| interloper:weblog updated: 19/9/05; 17:40:53. |
interloper:weblogdoubt everything Reporting the tsunami As the tsunami crisis unfolds the power of the Internet to provide a service and information resource has been quite noticeable. In particular the bloggers have been much more part of the news gathering process than at any other time since the terrorist attacks in the USA in September 2001.
"The Internet played a similar role after the Sept. 11 attacks in New York and Washington, D.C., in 2001. Internet communities bubbled up soon after the attacks, allowing people to share their grief and information." [Michael Bazeley]
There are uncensored reports from private individuals full of first-hand accounts, without the intervention of any editor's influence.
"There are 13 colonies of fishermen, spread over the Marina beach in Chennai, which have been entirely wiped out by the Tsunami. These colonies were home to nearly 1 lakh fishermen folk, who have lost their homes and entire belongings." [Pune appeal]
As we were talking to them, everyone at the bar and area surrounding it stood up. We couldn't see properly, but something was going on. People started running, and children started screaming. A far bigger wave then lifted the jetty up, the whole porch of the bar smashed against the bar, the sea-most front of it hit the roof of the bar, and people were running through water.... I remember someone screaming for 'Alex' and her shouting back. [Stuart Lock]

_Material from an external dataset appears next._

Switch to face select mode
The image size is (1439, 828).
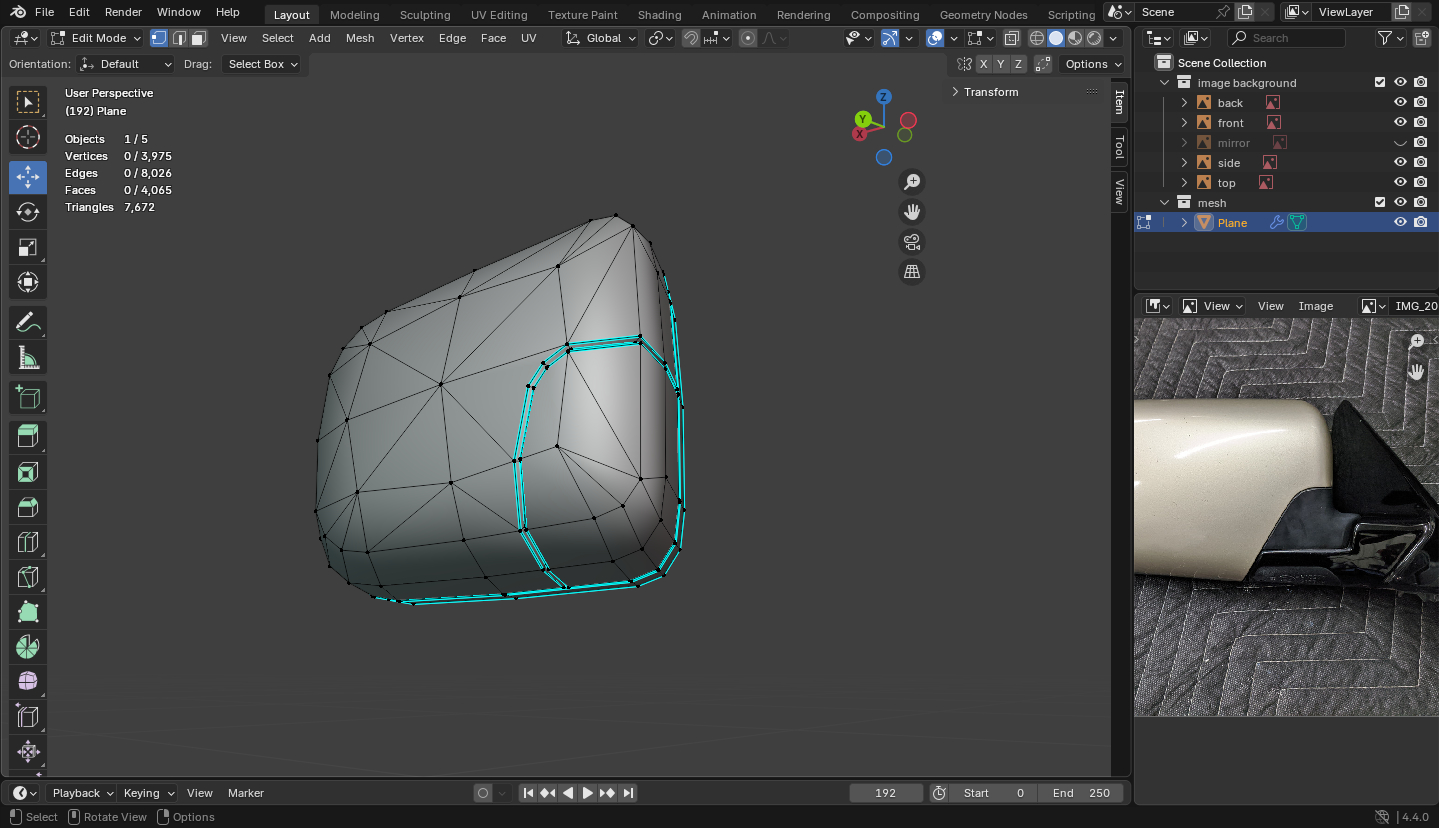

Some of the filmed news reports I've seen by BBC and ITN reporters have focussed on the human misery, as you'd expect, but with a tendency to dramatise or be maudlin; the reporters' objectivity getting pushed aside by their need to show sympathy and concern for the victims. I can take this from the victims themselves but I want a news reporter to tell me the facts, not tell me how to react to them: I'll decide if I'm upset or not. I don't need a sanctimonious reporter to tell me "I feel it too."
There's also a tendency to show the white west stepping in to aid the poor brown east. Not enough notice is taken of what the local people and authorities are doing for themselves. It was encouraging to see India refusing aid because it can cope very well on its own, thanks anyway.

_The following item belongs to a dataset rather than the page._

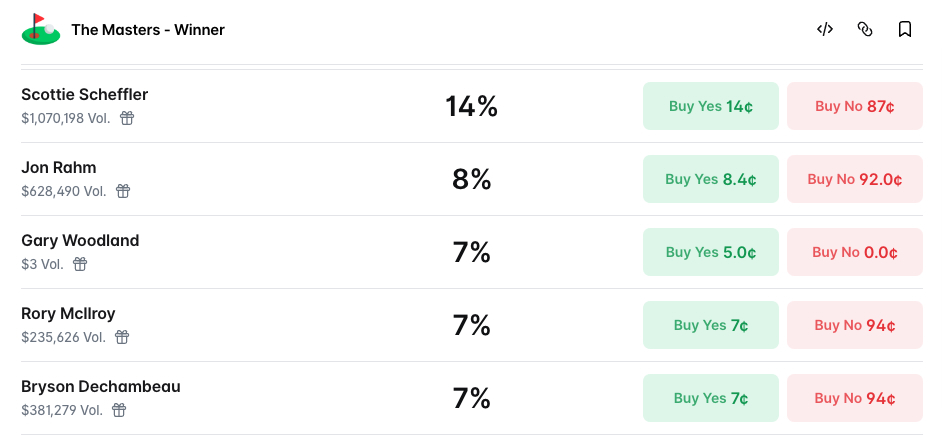Buy No on Scottie Scheffler at 87¢
This screenshot has height=435, width=942.
pos(854,106)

This time there was something different. The tsunami struck resorts where westerners were on holiday. For the western media, it was clear that their lives have a different order of importance from those that have died in thousands, but have no known biography, and, apparently, no intelligible tongue in which to express their feelings. This is not to diminish the trauma of loss of life, whether of tourist or fisherman. But when we distinguish between "locals" who have died and westerners, "locals" all too easily becomes a euphemism for what were once referred to as natives. Whatever tourism's merits, it risks reinforcing the imperial sensibility. [The Guardian]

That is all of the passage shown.